Brisbane to Hollywood for Hoodlum with first feature film

Local production company Hoodlum on the way to realising international aspirations

Tracey Robertson, Nathan Mayfield

Emmy award-winning Brisbane-based production house Hoodlum is taking a step into feature films. While Hoodlum found success in Australia with TV shows produced for the ABC and Foxtel that involved multiplatform engagement, it was the company’s international digital productions that firmly established its credentials. Now Hoodlum is looking to expand its international reach.

Most recently, Hoodlum produced Secrets and Lies for TEN, with Hoodlum founders Tracey Robertson and Nathan Mayfield later overseeing a US adaptation of the format.

Like most Hoodlum productions, Secrets and Lies had a strong online component, with viewers encouraged to go online to find clues to solve the murder mystery. While TEN did not proceed with a second season of the show, its US counterpart found greater success, with its second season set to debut soon.

“We just sold our first American show two weeks ago with all American writers. We haven’t announced it yet”

Recently Hoodlum announced it has begun production on a feature film, Australia Day, in conjunction with Foxtel. This will be its first feature film, but don’t look at Australia Day as a pivot for the production company. It is still committed to multiplatform entertainment.

Secret Lies cast

Secrets and Lies cast

“It’s not our ambition to become purely feature filmmakers,” co-founder Nathan Mayfield told Mediaweek. “Australia Day is our first feature. This story lends itself to that format.

“We talked to Foxtel early in and they embraced it from the beginning. Penny Winn, the commissioner, said they don’t make features either, but she loved the story and has been the utmost champion. Even when the film feels like it’s almost not going to happen, they’ve never wavered. The underlying principle for them is they want to own good Australian stories, whatever the format is – more so now that their world is changing every day.”

While Australia Day is intended for a theatrical release, it will later be screened by Foxtel. The production builds on an already established relationship from Hoodlum producing the Foxtel series SLiDE in 2011.

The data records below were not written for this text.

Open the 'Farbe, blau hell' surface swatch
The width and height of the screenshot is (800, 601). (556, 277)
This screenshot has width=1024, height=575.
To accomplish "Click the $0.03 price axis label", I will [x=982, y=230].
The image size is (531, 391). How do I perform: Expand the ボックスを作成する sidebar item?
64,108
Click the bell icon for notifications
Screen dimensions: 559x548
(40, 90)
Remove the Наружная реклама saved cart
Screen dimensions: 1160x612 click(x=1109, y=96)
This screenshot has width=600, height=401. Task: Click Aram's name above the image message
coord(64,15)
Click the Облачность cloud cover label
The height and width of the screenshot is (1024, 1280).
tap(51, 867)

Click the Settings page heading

“Even before Foxtel, Austar had been good to us. Austar wrote our first cheque for Fat Cow Motel. Whether it sounds silly or not, we’ve always had a cable TV sensibility because of how we fit outside the square with all of that stuff. That relationship has continued. A lot of people from Austar are now in Foxtel. They’ve always been champions, so it’s been really good,” Mayfield said.

For Hoodlum, it wasn’t that it sought a feature film project, but rather a feature best suited the story the team wanted to tell.

“In this current climate of filmmaking, you have the big Marvel/DC mega blockbusters. And then you have smaller films that try to have something to say,” explained Tracey Robertson. “Australia Day has always had something to say and, if anything, I would say it fits better in the feature film bracket than it ever did in the TV bracket. Not that TV doesn’t have something to say. You always want to have something to say.”

Mayfield backed up Robertson: “We’re not big enough to invest in projects that we don’t believe have something to say. We’re just big enough to risk things not happening. We strategically choose every story we want to tell and, as wanky as it sounds, it has to be meaningful to us. Secrets and Lies had something to say. All of those shows were things we knew were important.”

Hoodulm’s international push was bolstered by 2009’s Dharma Wants You, a multiplatform experience produced by Hoodlum as a promotion for US series Lost to engage fans in between its fourth and fifth seasons. The production won Hoodlum an Emmy for Outstanding Creative Achievement in Interactive Media, beating out The 30 Rock Digital Experience and The Office Digital Experience for the award. Hoodlum later won a BAFTA for a digital off-shoot of BBC drama Spooks.

Robertson is thankful for the experience that Lost offered: “That was such a great insight for us, working on a global scale with all those fans. We made mistakes, we made friends – it was so amazing to do it.”

Mayfield agreed that Lost was hugely beneficial to Hoodlum, with the Lost experience remaining in its DNA: “Interactive was a big business for us in the US. We had those existing relationships. We started concentrating back on TV here.

“Australia is tough. There’s five customers.”

The US sale of Secrets and Lies encouraged Robertson to make the move with her family to the US, extending the geographic footprint of Hoodlum. Robertson’s husband Robert Humphreys is a cinematographer who has worked on a number of Hoodlum productions, but since the move has worked on Fear the Walking Dead and the current show from Lost creator Damon Lindelof, The Leftovers, which has been filming in Victoria.

Of the move, Robertson explained: “For us it opens up a market. Everyone kept saying to us that if we want to make American television, you have to go to America. We were, in some ways, naively pitching original ideas in Australia and asking ‘why can’t we pitch this in America?’ and our agent would say it is because it is not that easy to get into America and if we want to do it we have to have a track record here. People have to believe you can do it. Part of using Secrets and Lies to do that was to open up opportunities to take other material into America.

“We just sold our first American show two weeks ago with all American writers. We haven’t announced it yet.”